- [The exercise]
Can you reproduce all of the material below word for word, keeping every line in its original order?

- [Input rows]
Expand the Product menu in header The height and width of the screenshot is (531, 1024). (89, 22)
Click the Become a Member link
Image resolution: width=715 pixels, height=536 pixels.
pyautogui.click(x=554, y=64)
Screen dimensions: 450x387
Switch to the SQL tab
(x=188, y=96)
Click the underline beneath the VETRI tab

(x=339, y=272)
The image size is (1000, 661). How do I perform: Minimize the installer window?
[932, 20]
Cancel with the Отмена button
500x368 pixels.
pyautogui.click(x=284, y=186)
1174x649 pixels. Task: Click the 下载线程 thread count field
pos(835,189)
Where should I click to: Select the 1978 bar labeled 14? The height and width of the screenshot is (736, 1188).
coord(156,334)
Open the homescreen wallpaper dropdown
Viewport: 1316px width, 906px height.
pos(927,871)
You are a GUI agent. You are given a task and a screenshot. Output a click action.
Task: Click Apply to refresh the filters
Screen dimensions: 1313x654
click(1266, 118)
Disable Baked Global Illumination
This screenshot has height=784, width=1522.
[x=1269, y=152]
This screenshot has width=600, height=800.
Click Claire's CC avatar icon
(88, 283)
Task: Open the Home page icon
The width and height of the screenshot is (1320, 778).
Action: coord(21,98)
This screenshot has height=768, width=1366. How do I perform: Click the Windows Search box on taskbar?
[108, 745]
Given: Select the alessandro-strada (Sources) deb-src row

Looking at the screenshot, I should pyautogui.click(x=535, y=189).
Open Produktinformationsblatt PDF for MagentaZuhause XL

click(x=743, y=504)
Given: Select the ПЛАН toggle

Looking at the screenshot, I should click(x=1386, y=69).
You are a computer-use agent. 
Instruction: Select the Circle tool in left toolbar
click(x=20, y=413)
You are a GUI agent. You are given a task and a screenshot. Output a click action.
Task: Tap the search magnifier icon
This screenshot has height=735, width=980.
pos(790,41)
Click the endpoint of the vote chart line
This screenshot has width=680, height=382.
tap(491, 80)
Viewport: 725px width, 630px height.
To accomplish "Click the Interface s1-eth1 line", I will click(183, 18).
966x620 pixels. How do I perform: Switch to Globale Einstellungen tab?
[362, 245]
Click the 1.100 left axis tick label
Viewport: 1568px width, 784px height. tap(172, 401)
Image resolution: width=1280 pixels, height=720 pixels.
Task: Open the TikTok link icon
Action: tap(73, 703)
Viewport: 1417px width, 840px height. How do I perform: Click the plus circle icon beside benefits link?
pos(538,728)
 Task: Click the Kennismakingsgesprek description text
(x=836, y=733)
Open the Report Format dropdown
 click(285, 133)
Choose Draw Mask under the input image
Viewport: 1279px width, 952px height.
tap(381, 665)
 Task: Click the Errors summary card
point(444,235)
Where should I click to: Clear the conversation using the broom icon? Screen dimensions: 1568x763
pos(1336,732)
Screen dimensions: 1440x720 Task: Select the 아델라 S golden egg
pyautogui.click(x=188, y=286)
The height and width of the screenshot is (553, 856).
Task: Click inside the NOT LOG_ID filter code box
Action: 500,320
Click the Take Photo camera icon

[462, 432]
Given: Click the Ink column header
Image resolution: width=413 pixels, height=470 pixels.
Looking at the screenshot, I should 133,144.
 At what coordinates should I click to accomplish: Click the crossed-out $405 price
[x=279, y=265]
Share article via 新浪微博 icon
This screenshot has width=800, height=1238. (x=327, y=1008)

- [Written reply]
Expand the Product menu in header The height and width of the screenshot is (531, 1024). (89, 22)
Click the Become a Member link
Image resolution: width=715 pixels, height=536 pixels.
pyautogui.click(x=554, y=64)
Screen dimensions: 450x387
Switch to the SQL tab
(x=188, y=96)
Click the underline beneath the VETRI tab

(x=339, y=272)
The image size is (1000, 661). How do I perform: Minimize the installer window?
[932, 20]
Cancel with the Отмена button
500x368 pixels.
pyautogui.click(x=284, y=186)
1174x649 pixels. Task: Click the 下载线程 thread count field
pos(835,189)
Where should I click to: Select the 1978 bar labeled 14? The height and width of the screenshot is (736, 1188).
coord(156,334)
Open the homescreen wallpaper dropdown
Viewport: 1316px width, 906px height.
pos(927,871)
You are a GUI agent. You are given a task and a screenshot. Output a click action.
Task: Click Apply to refresh the filters
Screen dimensions: 1313x654
click(1266, 118)
Disable Baked Global Illumination
This screenshot has height=784, width=1522.
[x=1269, y=152]
This screenshot has width=600, height=800.
Click Claire's CC avatar icon
(88, 283)
Task: Open the Home page icon
The width and height of the screenshot is (1320, 778).
Action: coord(21,98)
This screenshot has height=768, width=1366. How do I perform: Click the Windows Search box on taskbar?
[108, 745]
Given: Select the alessandro-strada (Sources) deb-src row

Looking at the screenshot, I should pyautogui.click(x=535, y=189).
Open Produktinformationsblatt PDF for MagentaZuhause XL

click(x=743, y=504)
Given: Select the ПЛАН toggle

Looking at the screenshot, I should click(x=1386, y=69).
You are a computer-use agent. 
Instruction: Select the Circle tool in left toolbar
click(x=20, y=413)
You are a GUI agent. You are given a task and a screenshot. Output a click action.
Task: Tap the search magnifier icon
This screenshot has height=735, width=980.
pos(790,41)
Click the endpoint of the vote chart line
This screenshot has width=680, height=382.
tap(491, 80)
Viewport: 725px width, 630px height.
To accomplish "Click the Interface s1-eth1 line", I will click(183, 18).
966x620 pixels. How do I perform: Switch to Globale Einstellungen tab?
[362, 245]
Click the 1.100 left axis tick label
Viewport: 1568px width, 784px height. tap(172, 401)
Image resolution: width=1280 pixels, height=720 pixels.
Task: Open the TikTok link icon
Action: tap(73, 703)
Viewport: 1417px width, 840px height. How do I perform: Click the plus circle icon beside benefits link?
pos(538,728)
 Task: Click the Kennismakingsgesprek description text
(x=836, y=733)
Open the Report Format dropdown
 click(285, 133)
Choose Draw Mask under the input image
Viewport: 1279px width, 952px height.
tap(381, 665)
 Task: Click the Errors summary card
point(444,235)
Where should I click to: Clear the conversation using the broom icon? Screen dimensions: 1568x763
pos(1336,732)
Screen dimensions: 1440x720 Task: Select the 아델라 S golden egg
pyautogui.click(x=188, y=286)
The height and width of the screenshot is (553, 856).
Task: Click inside the NOT LOG_ID filter code box
Action: 500,320
Click the Take Photo camera icon

[462, 432]
Given: Click the Ink column header
Image resolution: width=413 pixels, height=470 pixels.
Looking at the screenshot, I should 133,144.
 At what coordinates should I click to accomplish: Click the crossed-out $405 price
[x=279, y=265]
Share article via 新浪微博 icon
This screenshot has width=800, height=1238. (x=327, y=1008)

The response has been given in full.